This year the first ASF outbreaks have been detected in Mongolia, with five outbreaks registered in the country as of 21 January. Several pig farms reportedly had signs of the disease and several hundred more pigs have died, presumably from ASF, the local veterinary services reported.
Prior to 2018, Mongolia had been considered ASF-free, although in earlier reports last year, Chinese veterinary authorities claimed the disease had penetrated the country by coming from Russia and passing through Kazakhstan and Mongolia.
Speaking about the possible effect of the ASF epidemic in Asia, Dankvert said he expected “really severe consequences”, especially for Thailand, Vietnam and the Philippines. He explained that these countries relied on pig farming to some extent and would find it difficult to constrain the spread of the virus.
Looking into a crystal ball
In addition, Dankvert said the spread of ASF in Europe was happening 100% in line with earlier forecasts made by Rosselkhoznadzor.
On the other hand, Rosselkhoznadzor had not expected ASF to appear in China so soon, and there had been no forecasts that the disease would be found in Mongolia.
“We believe those facts are evidence that the global spread of ASF is not under control,” Dankvert stressed.
This year, Rosselkhoznadzor said it expected new ASF outbreaks in France and Germany.
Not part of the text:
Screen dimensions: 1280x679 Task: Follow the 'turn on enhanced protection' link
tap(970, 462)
In earlier forecasts, the Russian veterinary body has estimated that the disease has been moving west with an average speed of about 350km per year.
Infected pork on the table
ASF-infected pork products found both in Russia and China have given rise to additional alerts.
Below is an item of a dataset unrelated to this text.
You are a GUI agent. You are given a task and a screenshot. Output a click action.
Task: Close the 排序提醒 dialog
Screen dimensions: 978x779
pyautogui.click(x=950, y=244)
Rosselkhoznadzor recently discovered a batch of pig products containing ASF in Kamchatka Krai. Such cases in the country have happened regularly over the past few years, as various pig products and sausages containing the ASF genome have been detected on grocery shelves.
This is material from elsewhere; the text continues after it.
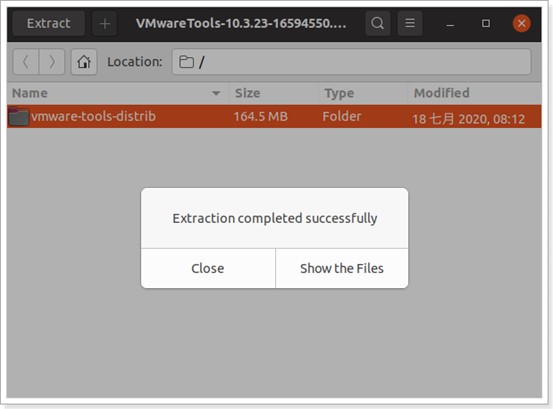Select the vmware-tools-distrib row

[x=274, y=117]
Sergey Yushin, chairman of the Russian National Meat Association, said he believed this problem could accelerate the spread of ASF across the world, including into North America. Yushin explained that tourists travelling from one country to another could take the virus with them simply “in a sandwich, containing the ASF genome”.
In addition, Taiwan’s Council of Agriculture said it had identified the first case of ASF-infected sausages in a courier package. This was the first time products containing ASF had been found in mail and this further increased the chances of importing the virus to other countries.